__LISTED RECORDS__.
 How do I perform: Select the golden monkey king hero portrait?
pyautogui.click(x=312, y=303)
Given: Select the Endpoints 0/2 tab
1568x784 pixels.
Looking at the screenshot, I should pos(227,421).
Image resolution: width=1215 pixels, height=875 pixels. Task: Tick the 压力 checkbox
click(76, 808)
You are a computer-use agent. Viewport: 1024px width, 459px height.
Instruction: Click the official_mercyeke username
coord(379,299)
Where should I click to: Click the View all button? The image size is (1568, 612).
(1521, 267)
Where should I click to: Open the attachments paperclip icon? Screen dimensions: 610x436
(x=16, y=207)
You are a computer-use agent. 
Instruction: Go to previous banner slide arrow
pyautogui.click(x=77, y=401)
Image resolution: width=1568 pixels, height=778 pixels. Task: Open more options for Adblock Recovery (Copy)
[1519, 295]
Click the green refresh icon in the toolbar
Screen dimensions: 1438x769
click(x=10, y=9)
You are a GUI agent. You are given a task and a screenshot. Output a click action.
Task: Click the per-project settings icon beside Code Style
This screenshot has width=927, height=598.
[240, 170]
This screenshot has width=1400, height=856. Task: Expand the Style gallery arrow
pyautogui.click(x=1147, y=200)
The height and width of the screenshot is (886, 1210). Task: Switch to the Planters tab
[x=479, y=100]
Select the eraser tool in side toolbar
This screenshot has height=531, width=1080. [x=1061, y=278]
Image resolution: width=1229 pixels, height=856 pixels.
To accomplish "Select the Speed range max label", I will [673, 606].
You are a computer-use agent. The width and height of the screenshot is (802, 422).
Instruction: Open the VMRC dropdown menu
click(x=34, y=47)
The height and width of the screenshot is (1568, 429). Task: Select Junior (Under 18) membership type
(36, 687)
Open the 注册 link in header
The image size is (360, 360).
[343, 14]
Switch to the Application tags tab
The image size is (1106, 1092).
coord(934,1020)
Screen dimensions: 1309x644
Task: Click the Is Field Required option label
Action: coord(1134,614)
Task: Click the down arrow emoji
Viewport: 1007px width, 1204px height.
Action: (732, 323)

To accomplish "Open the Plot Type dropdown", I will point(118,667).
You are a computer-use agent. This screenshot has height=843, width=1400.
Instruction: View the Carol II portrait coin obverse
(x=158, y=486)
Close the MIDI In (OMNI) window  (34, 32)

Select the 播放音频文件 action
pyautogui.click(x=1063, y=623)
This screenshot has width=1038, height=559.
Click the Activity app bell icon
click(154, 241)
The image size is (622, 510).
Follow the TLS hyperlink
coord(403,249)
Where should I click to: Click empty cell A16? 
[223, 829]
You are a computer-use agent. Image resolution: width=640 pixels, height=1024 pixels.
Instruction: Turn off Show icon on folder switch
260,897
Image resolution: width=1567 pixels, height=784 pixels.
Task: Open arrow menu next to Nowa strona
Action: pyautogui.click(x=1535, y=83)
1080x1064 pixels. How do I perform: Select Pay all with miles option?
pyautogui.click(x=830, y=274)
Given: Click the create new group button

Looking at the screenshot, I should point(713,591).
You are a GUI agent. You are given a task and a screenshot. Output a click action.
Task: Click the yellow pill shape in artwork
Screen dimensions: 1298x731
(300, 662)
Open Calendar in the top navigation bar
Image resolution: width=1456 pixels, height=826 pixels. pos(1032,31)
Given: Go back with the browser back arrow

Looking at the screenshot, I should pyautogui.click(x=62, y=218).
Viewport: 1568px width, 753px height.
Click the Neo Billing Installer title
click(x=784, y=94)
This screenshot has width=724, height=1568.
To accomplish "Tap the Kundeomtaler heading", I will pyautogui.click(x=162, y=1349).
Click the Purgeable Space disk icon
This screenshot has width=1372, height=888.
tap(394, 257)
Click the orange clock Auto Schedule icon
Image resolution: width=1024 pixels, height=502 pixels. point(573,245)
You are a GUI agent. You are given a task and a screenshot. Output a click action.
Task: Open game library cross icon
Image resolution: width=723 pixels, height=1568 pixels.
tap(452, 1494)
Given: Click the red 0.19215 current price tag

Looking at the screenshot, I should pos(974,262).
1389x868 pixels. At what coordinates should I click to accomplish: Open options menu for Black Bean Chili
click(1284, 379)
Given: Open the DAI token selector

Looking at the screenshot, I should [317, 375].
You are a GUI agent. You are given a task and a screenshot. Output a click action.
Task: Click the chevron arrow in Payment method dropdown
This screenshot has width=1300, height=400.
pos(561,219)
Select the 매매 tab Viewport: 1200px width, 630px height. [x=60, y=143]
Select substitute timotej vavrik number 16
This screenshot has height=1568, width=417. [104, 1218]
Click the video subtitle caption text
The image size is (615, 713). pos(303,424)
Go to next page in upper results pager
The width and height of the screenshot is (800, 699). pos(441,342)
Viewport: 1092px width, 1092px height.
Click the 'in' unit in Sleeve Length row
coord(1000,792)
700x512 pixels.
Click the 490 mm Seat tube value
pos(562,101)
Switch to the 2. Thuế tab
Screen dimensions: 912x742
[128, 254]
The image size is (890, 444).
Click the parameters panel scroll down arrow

__WORK REQUIRED__. Only the number is wanted: how many lines of these entries contain the string "computer"?

__RESPONSE TO THE TASK__. 5